Stochastic activations
Maria Lomeli, Matthijs Douze, Gergely Szilvasy, Loic Cabannes, Jade Copet, Sainbayar Sukhbaatar, Jason Weston, Gabriel Synnaeve, Pierre-Emmanuel Mazaré, Hervé Jégou
TL;DR
The paper tackles the tension between the train-time optimization benefits of non-sparse activations (SILU) and the inference-time efficiency of sparse activations (RELU) by introducing Swi+FT and StochA. Swi+FT pretrains with SILU and finitely finetunes with RELU to recover sparsity at inference without sacrificing accuracy, while StochA introduces a stochastic choice between activations to balance optimization and sparsity and to boost generation diversity. Empirical results on LM1.5B and LM3B demonstrate notable CPU speedups (up to ~65% with 90% sparsity) and strong performance on downstream tasks, with StochA at test time yielding diverse outputs without extensive fine-tuning.
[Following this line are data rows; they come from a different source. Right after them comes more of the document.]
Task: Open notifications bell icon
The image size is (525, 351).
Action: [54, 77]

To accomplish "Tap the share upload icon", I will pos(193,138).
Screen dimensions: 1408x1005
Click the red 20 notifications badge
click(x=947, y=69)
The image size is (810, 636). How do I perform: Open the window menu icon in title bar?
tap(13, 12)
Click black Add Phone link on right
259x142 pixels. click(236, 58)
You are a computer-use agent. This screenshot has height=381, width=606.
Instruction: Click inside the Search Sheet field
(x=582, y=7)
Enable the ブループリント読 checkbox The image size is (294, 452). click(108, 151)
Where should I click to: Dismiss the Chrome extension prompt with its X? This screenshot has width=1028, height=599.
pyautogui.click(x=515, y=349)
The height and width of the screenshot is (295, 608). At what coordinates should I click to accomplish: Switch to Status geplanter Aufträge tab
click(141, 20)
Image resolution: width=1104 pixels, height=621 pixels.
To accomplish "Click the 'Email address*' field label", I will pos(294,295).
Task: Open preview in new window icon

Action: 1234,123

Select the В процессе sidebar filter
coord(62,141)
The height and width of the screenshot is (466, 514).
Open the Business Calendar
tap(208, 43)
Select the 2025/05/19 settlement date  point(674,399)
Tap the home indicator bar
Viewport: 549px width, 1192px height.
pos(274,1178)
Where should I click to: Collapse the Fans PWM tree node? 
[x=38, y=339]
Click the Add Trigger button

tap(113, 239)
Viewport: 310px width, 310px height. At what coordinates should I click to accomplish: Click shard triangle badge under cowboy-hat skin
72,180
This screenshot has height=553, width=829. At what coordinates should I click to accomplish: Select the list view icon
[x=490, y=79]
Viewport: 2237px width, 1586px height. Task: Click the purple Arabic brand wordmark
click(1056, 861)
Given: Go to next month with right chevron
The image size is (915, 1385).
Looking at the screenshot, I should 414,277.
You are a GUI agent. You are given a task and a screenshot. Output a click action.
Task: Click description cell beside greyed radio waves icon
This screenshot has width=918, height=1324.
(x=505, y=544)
Overall, the work provides practical activation-design strategies that improve inference efficiency and text-generation diversity, with generalizable concepts for arbitrary activation pairs.
Abstract
We introduce stochastic activations. This novel strategy randomly selects between several non-linear functions in the feed-forward layer of a large language model. In particular, we choose between SILU or RELU depending on a Bernoulli draw. This strategy circumvents the optimization problem associated with RELU, namely, the constant shape for negative inputs that prevents the gradient flow. We leverage this strategy in two ways: (1) We use stochastic activations during pre-training and fine-tune the model with RELU, which is used at inference time to provide sparse latent vectors. This reduces the inference FLOPs and translates into a significant speedup on CPU and GPU. This leads to better results than training from scratch with the RELU activation function. (2) We evaluate stochastic activations for sequence generation. This strategy performs reasonably well: it has higher diversity and has only slightly inferior performance to the best deterministic non-linearity, SILU, combined with temperature sampling. This provides an alternative way to increase the diversity of generated text.